_Usando la información_
**1.** Responde según el texto sobre la infancia argentina:
(a) ¿Qué porcentaje de niños y adolescentes tuvo dificultades para acceder a ropa o calzado durante el último año?
(b) ¿Qué porcentaje de los menores presenta problemas de aprendizaje?
(c) ¿Qué parte de la reducción de la pobreza infantil explican transferencias como la AUH y la Tarjeta Alimentar?
**2.** Devuelve literalmente el fragmento del texto sobre la infancia argentina que empieza en las palabras "El relevamiento pone" y termina tras las palabras "de malestar emocional.".

La crisis económica sigue profundizando el deterioro de las condiciones de vida en la infancia argentina. Según el último informe del Observatorio de la Deuda Social Argentina (ODSA) de la UCA, el 37,5% de los niños y adolescentes tuvo dificultades para acceder a ropa o calzado durante el último año debido a restricciones presupuestarias en sus hogares.
El relevamiento pone de relieve que la vestimenta es la privación que presenta la mayor brecha socioeconómica. Mientras que en los hogares de niveles medios-altos la imposibilidad de compra afecta al 17,8%, en los sectores de menores ingresos la cifra trepa drásticamente al 58,3%, evidenciando una diferencia que supera los 40 puntos porcentuales.
El impacto no se limita al consumo inmediato. El informe advierte que estas privaciones materiales conviven con una creciente vulnerabilidad integral: el 36,8% de los menores presenta problemas de aprendizaje, el 27,3% dificultades de integración social y el 18,1% ha manifestado situaciones de malestar emocional.
El rol clave de las transferencias A pesar de la gravedad del contexto, el estudio destaca el rol paliativo de las políticas públicas. Las transferencias como la Asignación Universal por Hijo (AUH) y la Tarjeta Alimentar explican más del 90% de la reducción de la pobreza infantil. Sin esta red de contención, los indicadores de pobreza e indigencia serían significativamente más altos. No obstante, el poder adquisitivo de estas ayudas sigue siendo un desafío en un escenario donde la brecha entre los ingresos de los hogares pobres y el costo de la Canasta Básica Total se mantiene estancada en niveles críticos.

_Filas de datos guardadas_

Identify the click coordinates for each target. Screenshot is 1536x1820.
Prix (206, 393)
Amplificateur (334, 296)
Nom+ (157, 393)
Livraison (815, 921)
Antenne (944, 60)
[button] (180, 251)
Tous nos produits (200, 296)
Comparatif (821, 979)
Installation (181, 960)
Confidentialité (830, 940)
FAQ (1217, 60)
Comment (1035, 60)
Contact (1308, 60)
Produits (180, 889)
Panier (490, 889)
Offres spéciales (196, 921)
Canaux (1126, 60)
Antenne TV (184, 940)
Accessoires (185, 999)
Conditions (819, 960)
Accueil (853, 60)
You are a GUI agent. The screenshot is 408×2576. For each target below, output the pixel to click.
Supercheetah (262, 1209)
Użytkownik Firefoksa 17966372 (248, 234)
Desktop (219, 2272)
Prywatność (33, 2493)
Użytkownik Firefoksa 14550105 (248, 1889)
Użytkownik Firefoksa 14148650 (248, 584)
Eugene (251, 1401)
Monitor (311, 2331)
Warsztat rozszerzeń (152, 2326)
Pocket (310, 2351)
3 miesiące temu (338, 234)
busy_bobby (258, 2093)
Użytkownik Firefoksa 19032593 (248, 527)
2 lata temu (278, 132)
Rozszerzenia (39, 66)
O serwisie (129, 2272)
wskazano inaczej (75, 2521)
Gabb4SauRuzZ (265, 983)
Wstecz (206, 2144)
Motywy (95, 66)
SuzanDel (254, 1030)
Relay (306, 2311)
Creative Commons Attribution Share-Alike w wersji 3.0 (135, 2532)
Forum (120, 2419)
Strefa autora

_Respuestas por tarea_
**1.**
(a) El 37,5%.
(b) El 36,8%.
(c) Más del 90%.

**2.**
El relevamiento pone de relieve que la vestimenta es la privación que presenta la mayor brecha socioeconómica. Mientras que en los hogares de niveles medios-altos la imposibilidad de compra afecta al 17,8%, en los sectores de menores ingresos la cifra trepa drásticamente al 58,3%, evidenciando una diferencia que supera los 40 puntos porcentuales.
El impacto no se limita al consumo inmediato. El informe advierte que estas privaciones materiales conviven con una creciente vulnerabilidad integral: el 36,8% de los menores presenta problemas de aprendizaje, el 27,3% dificultades de integración social y el 18,1% ha manifestado situaciones de malestar emocional.